**The problem**
Nothing in the records below should be altered in the copy, although the pictures must be left out.
=== Section Start ===
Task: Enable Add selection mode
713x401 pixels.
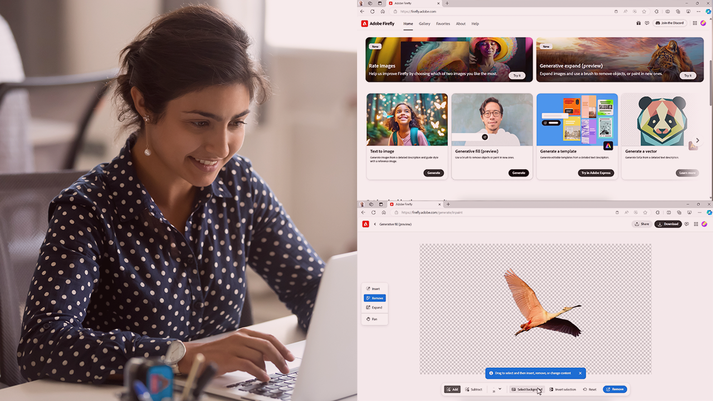Action: (x=452, y=389)
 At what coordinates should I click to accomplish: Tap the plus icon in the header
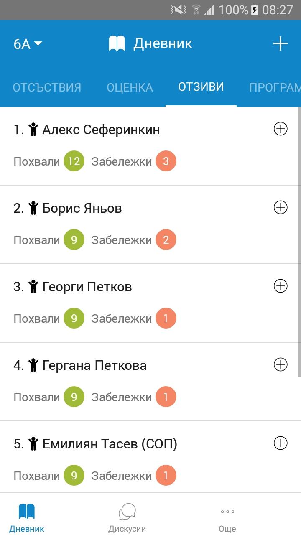point(280,43)
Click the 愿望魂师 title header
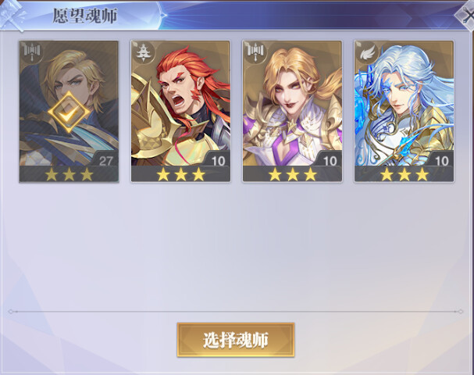474x375 pixels. click(x=84, y=16)
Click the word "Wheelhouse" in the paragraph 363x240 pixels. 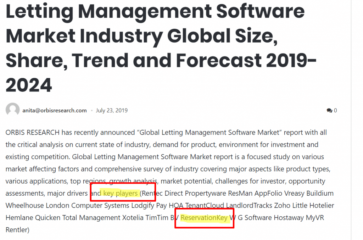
=== Section End ===
**Solution to the exercise**
Task: Enable Add selection mode
713x401 pixels.
Action: (x=452, y=389)
 At what coordinates should I click to accomplish: Tap the plus icon in the header
point(280,43)
Click the 愿望魂师 title header
474x375 pixels. click(x=84, y=16)
Click the word "Wheelhouse" in the paragraph 363x240 pixels. 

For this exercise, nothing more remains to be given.